Your task
Copy nothing but the lines below running from the line containing "This screenshot has height=823, width=1381." through the line containing "You are a computer-use agent. The image size is (1007, 384).", both end lines included.
** Supplied entries follows **
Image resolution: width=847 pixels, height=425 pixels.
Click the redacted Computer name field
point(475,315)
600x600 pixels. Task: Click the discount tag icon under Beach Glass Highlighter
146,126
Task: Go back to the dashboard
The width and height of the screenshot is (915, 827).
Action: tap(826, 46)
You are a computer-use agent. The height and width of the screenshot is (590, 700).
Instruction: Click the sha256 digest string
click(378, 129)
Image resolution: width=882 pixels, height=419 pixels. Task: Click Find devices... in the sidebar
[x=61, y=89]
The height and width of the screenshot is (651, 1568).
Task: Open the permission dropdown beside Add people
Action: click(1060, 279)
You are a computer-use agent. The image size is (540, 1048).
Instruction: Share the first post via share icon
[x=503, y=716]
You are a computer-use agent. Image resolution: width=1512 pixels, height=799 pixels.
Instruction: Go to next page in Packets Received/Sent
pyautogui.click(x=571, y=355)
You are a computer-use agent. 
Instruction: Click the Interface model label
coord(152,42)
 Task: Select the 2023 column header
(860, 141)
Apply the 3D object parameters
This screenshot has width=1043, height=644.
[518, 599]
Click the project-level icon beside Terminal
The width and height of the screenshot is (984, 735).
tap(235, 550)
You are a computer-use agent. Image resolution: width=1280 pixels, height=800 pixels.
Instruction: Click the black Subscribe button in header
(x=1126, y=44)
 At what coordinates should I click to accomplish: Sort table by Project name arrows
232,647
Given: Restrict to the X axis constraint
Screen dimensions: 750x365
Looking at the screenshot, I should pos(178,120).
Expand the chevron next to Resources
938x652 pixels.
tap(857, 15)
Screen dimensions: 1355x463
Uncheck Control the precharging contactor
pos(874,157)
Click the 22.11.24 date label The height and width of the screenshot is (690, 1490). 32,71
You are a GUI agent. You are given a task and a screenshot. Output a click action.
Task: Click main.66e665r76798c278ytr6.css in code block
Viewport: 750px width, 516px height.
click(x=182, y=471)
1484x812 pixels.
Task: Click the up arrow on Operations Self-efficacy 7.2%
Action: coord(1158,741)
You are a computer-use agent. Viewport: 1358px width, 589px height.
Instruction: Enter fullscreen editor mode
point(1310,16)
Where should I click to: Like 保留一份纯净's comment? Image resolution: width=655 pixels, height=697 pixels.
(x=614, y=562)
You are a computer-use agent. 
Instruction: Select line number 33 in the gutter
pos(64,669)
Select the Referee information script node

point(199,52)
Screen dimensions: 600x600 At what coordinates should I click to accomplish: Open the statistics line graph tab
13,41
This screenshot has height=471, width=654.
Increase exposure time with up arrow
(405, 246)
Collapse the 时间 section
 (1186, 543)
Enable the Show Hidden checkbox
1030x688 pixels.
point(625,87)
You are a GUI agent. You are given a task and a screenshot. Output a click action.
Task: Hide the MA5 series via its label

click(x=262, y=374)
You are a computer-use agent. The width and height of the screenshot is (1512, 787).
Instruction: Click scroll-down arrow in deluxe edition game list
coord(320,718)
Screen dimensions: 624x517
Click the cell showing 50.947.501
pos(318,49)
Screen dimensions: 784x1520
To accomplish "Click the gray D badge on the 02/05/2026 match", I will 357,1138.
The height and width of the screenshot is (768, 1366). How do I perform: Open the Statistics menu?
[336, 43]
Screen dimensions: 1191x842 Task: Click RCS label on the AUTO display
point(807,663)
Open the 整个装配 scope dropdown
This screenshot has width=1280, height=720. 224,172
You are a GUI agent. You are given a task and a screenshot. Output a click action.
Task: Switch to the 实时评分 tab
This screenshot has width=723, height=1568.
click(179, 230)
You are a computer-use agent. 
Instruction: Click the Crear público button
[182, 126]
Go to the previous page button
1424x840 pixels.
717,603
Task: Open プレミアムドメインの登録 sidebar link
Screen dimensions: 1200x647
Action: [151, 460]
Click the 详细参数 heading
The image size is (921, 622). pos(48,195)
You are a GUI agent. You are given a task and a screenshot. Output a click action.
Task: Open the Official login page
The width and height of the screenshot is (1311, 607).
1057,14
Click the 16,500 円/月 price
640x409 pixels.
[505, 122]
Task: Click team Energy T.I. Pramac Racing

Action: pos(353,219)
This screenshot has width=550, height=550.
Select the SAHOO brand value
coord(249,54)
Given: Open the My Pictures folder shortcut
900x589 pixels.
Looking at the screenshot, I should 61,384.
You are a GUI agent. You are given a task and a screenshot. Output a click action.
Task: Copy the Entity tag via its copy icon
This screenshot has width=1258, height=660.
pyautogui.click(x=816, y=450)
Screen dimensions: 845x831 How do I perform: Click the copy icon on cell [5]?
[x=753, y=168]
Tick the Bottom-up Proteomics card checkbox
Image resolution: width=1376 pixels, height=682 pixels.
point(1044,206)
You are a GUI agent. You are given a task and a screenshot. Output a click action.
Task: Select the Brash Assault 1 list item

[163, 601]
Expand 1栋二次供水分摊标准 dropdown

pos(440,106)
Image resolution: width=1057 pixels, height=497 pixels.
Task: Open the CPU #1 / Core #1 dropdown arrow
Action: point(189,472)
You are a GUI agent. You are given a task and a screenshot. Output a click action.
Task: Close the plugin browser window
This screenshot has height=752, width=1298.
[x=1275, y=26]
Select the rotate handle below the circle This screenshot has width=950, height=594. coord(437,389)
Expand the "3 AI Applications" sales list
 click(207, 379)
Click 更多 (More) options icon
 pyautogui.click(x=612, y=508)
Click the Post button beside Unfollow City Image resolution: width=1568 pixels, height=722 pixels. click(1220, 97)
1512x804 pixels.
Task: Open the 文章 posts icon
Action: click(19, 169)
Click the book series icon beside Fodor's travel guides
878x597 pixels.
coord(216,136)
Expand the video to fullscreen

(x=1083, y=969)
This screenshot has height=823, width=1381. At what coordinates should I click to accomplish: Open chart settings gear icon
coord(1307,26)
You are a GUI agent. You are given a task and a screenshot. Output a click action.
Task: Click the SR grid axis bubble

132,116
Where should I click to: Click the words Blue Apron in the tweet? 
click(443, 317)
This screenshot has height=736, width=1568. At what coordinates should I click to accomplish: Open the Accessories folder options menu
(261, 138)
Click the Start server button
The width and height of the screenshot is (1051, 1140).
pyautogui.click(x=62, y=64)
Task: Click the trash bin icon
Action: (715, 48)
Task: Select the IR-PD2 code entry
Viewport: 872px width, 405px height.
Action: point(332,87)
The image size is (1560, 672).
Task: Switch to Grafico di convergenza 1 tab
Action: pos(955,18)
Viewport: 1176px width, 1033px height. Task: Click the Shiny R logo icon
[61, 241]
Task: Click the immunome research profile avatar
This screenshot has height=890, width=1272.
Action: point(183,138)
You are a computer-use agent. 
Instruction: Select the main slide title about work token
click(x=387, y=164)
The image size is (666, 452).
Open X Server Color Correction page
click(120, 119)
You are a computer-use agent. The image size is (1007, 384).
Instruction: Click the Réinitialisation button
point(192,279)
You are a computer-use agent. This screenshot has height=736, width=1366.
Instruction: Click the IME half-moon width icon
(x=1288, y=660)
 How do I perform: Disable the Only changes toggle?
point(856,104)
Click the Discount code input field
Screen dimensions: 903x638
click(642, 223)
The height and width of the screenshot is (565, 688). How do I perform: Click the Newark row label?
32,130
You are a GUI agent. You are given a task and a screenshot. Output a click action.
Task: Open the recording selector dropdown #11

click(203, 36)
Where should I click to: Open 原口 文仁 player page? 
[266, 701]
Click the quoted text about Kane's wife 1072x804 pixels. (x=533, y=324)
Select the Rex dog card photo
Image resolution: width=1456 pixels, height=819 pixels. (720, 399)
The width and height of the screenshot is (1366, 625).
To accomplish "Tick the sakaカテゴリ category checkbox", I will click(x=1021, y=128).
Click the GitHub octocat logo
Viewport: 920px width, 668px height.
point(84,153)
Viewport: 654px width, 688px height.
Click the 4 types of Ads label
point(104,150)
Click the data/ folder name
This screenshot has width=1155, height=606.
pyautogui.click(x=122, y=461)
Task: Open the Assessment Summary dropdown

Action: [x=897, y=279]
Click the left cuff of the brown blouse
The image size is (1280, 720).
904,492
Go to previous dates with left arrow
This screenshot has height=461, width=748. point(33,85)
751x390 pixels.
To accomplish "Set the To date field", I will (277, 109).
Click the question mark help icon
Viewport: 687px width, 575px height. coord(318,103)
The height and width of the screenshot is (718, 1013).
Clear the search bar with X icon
** End of Supplied entries **
Result of this exercise
This screenshot has height=823, width=1381. At what coordinates should I click to accomplish: Open chart settings gear icon
coord(1307,26)
You are a GUI agent. You are given a task and a screenshot. Output a click action.
Task: Click the SR grid axis bubble

132,116
Where should I click to: Click the words Blue Apron in the tweet? 
click(443, 317)
This screenshot has height=736, width=1568. At what coordinates should I click to accomplish: Open the Accessories folder options menu
(261, 138)
Click the Start server button
The width and height of the screenshot is (1051, 1140).
pyautogui.click(x=62, y=64)
Task: Click the trash bin icon
Action: (715, 48)
Task: Select the IR-PD2 code entry
Viewport: 872px width, 405px height.
Action: point(332,87)
The image size is (1560, 672).
Task: Switch to Grafico di convergenza 1 tab
Action: pos(955,18)
Viewport: 1176px width, 1033px height. Task: Click the Shiny R logo icon
[61, 241]
Task: Click the immunome research profile avatar
This screenshot has height=890, width=1272.
Action: point(183,138)
You are a computer-use agent. 
Instruction: Select the main slide title about work token
click(x=387, y=164)
The image size is (666, 452).
Open X Server Color Correction page
click(120, 119)
You are a computer-use agent. The image size is (1007, 384).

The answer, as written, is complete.